→ **What you will do**
Every line in the data below from the one containing "Click the globe icon in the sidebar header" down to the one containing "The height and", both included, must be retyped exactly; no other line is to appear.

→ **Information given**

* * * *

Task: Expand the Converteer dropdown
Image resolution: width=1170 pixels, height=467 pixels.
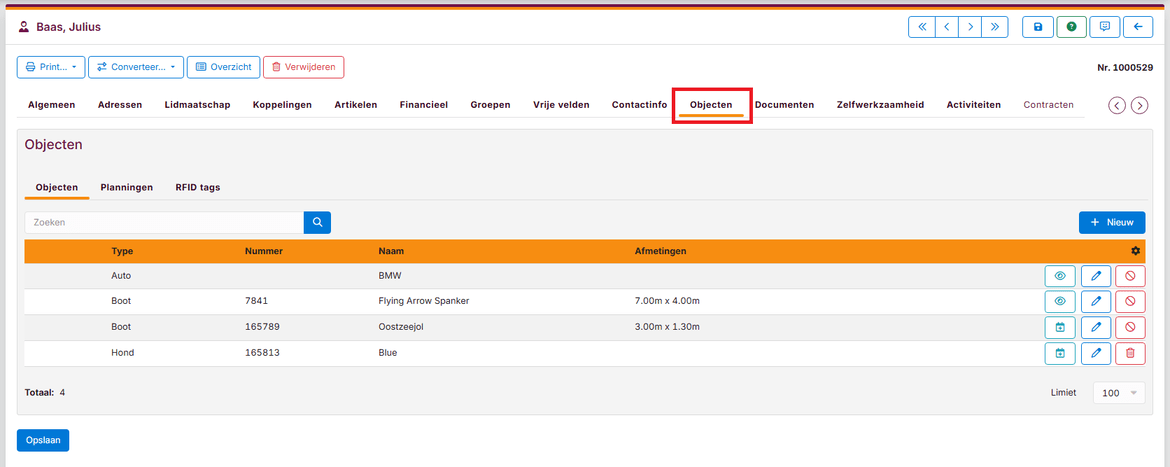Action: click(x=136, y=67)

* * * *

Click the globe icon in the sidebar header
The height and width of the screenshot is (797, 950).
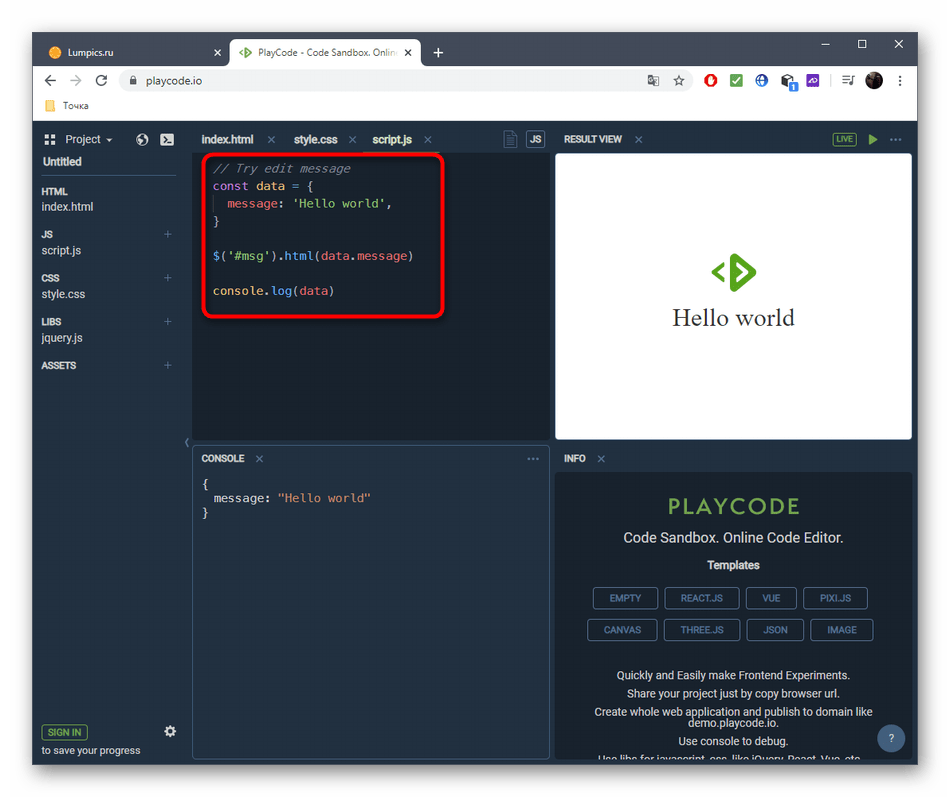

* * * *

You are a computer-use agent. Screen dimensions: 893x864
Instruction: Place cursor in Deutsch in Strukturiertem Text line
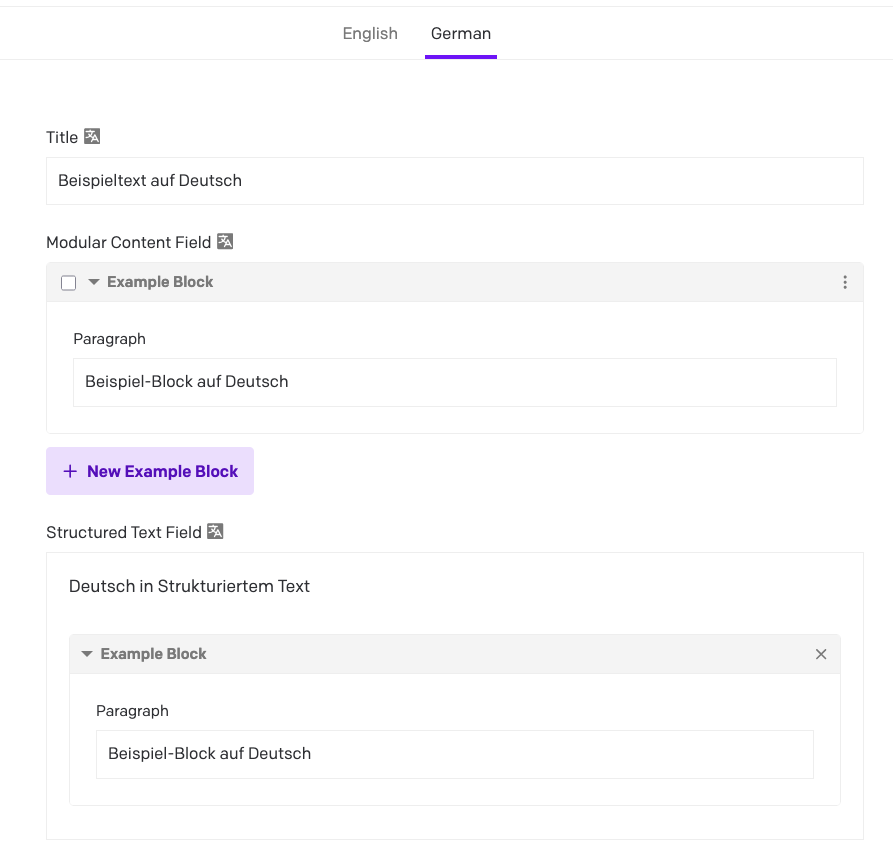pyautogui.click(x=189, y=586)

* * * *

→ **Task answer**
Click the globe icon in the sidebar header
The height and width of the screenshot is (797, 950).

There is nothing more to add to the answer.